The 33-year-old Pace was the first overall pick of the 1997 draft. The move cleared $6 million in cap space for the Rams, who were 2-14 last season.
Owner Chip Rosenbloom said in a statement that Pace would be remembered as "one of the finest Rams of all-time." Pace started 14 games last year but missed half of 2007 and virtually all of 2006 because of injuries.
"I can't begin to thank Orlando for all he has meant to the Rams organization," Rosenbloom added. "It is never easy to end a relationship that has had as much success as ours, but in the interest of Orlando and the Rams, we feel now is the right time."
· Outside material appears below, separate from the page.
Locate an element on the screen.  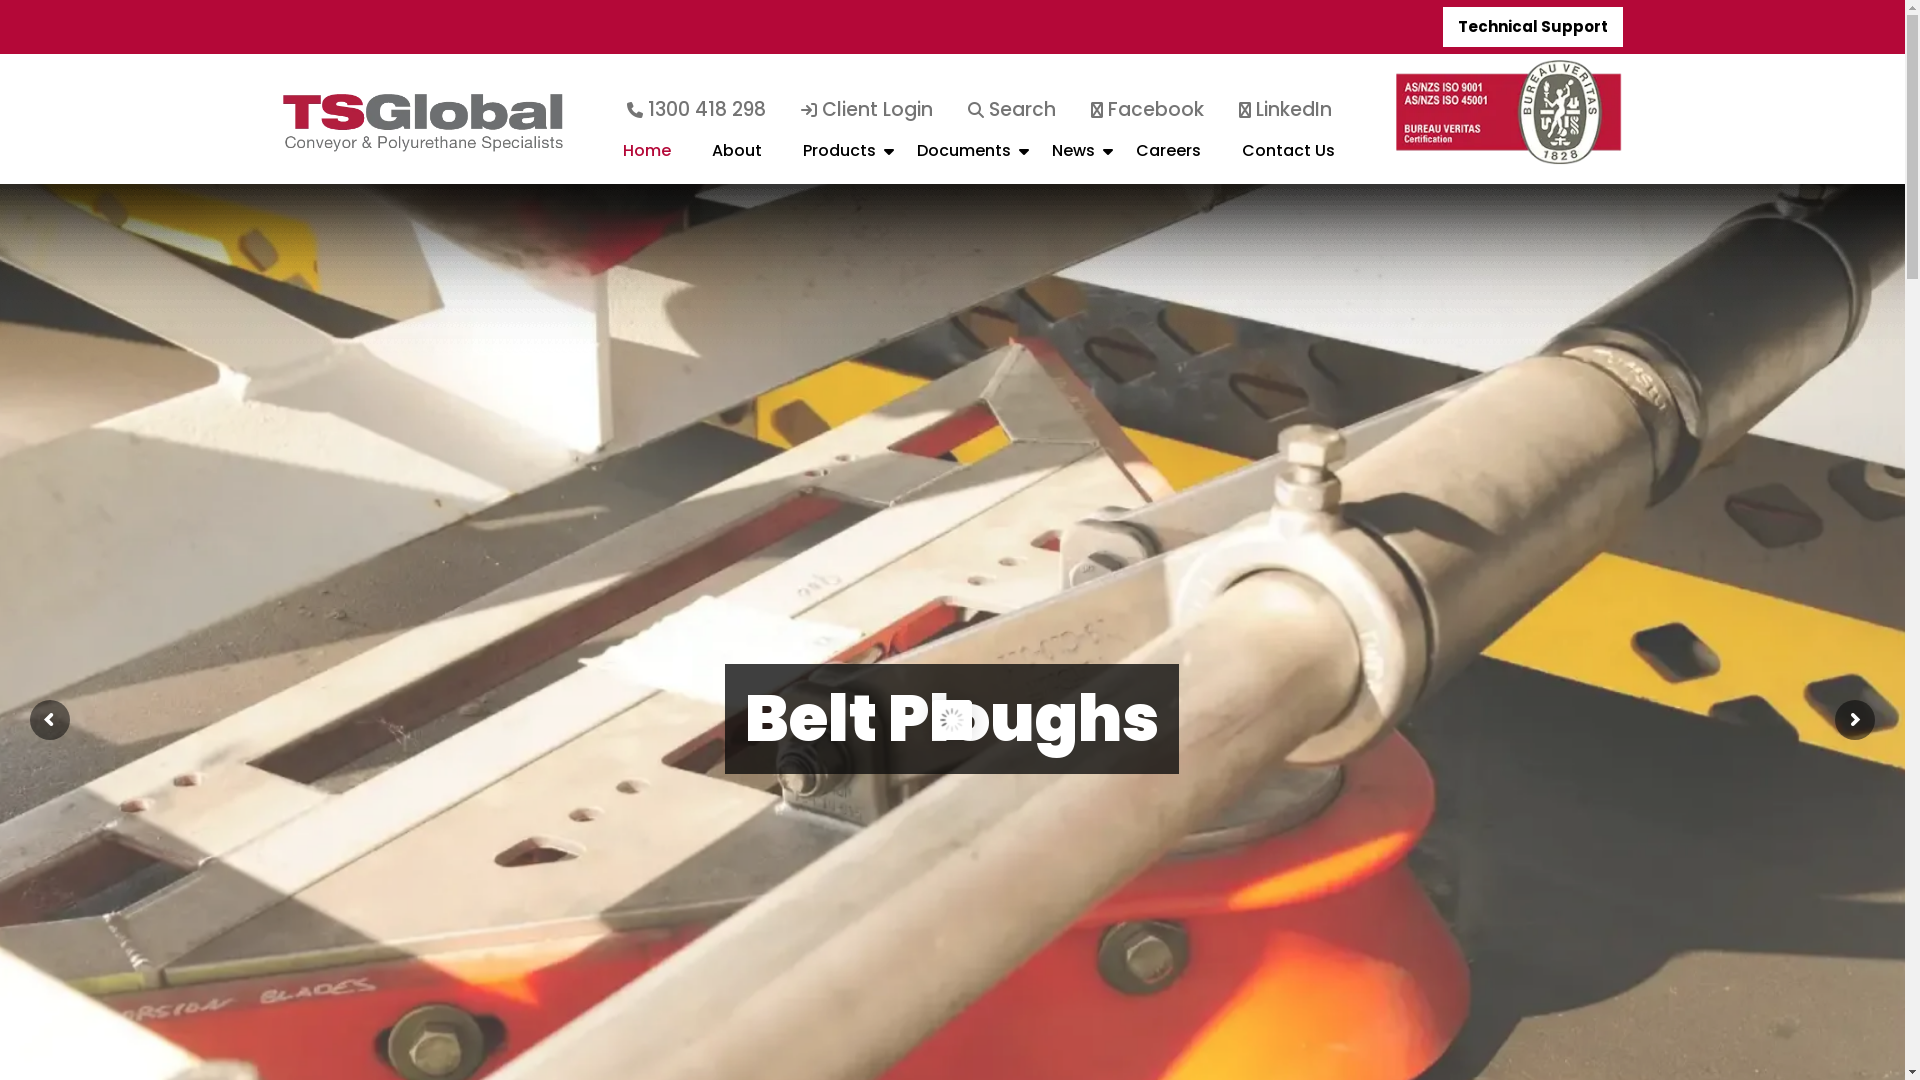
Facebook is located at coordinates (1148, 110). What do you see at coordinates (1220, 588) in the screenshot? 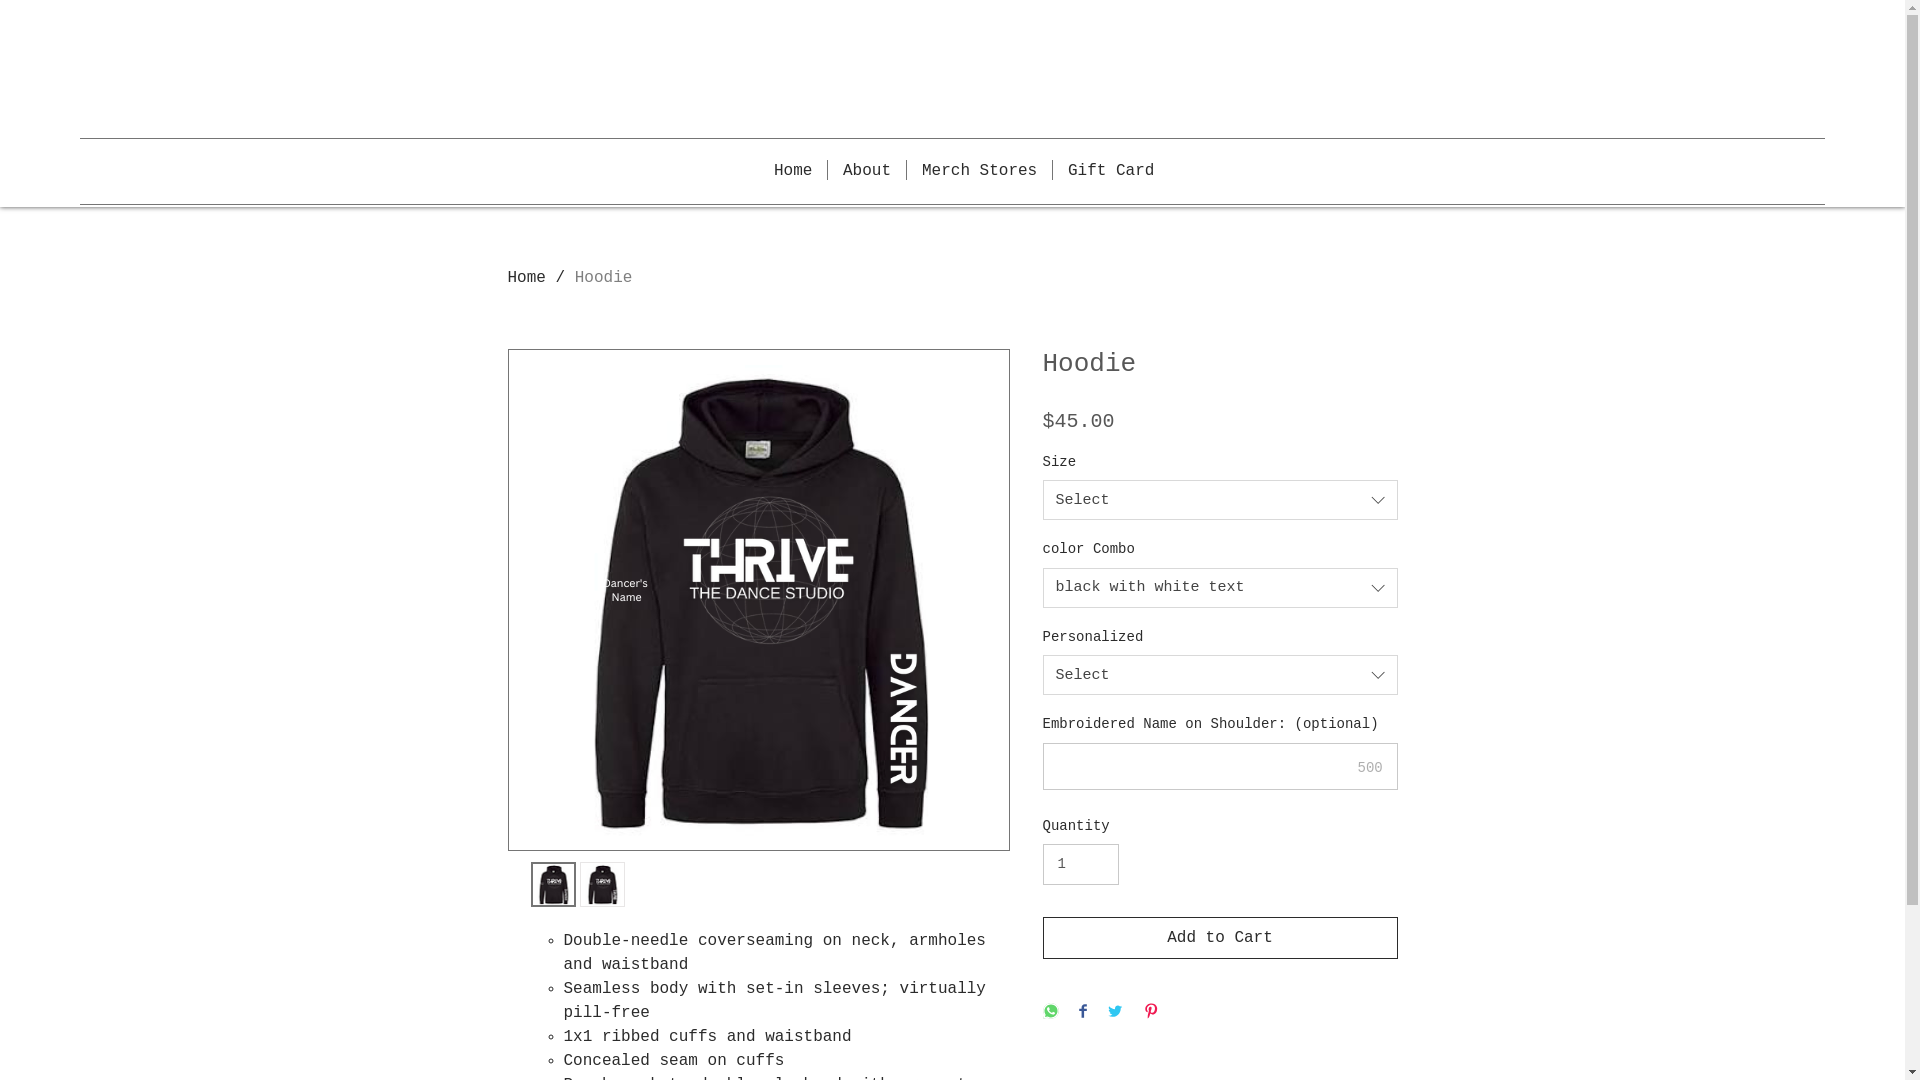
I see `black with white text` at bounding box center [1220, 588].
The Rams signed an offensive lineman at the start of free agency with center Jason Brown getting a four-year, $37 million deal.
Pace was the first offensive lineman chosen No. 1 overall since the Minnesota Vikings took Ron Yary in the 1968 draft. The Rams dealt four draft picks -- a first-, third-, fourth- and seventh-rounder -- to the New York Jets for the right to move up five spots on draft day.
The former Ohio State star was selected to seven straight Pro Bowls from 1999 to 2005 and started in two Super Bowls, including the franchise's lone title after the 1999 season.
"Orlando Pace has been a mainstay on the Rams' offensive line since he was drafted in 1997, and he has proven to be one of the most efficient offensive tackles throughout his career," general manager Billy Devaney said.
The Rams are also considering releasing another longtime star, wide receiver Torry Holt, a move that would save them an additional $8 million in cap space.
Pace's Pro Bowl haul is tied with Jack Youngblood for fourth in franchise history. Only Hall of Famers Merlin Olsen (14) and Tom Mack (11) and linebacker Les Richter (eight) were selected to more. Pace blocked for three consecutive MVPs from 1999 to 2001, quarterback Kurt Warner in 1999 and 2001 and running back Marshall Faulk in 2000.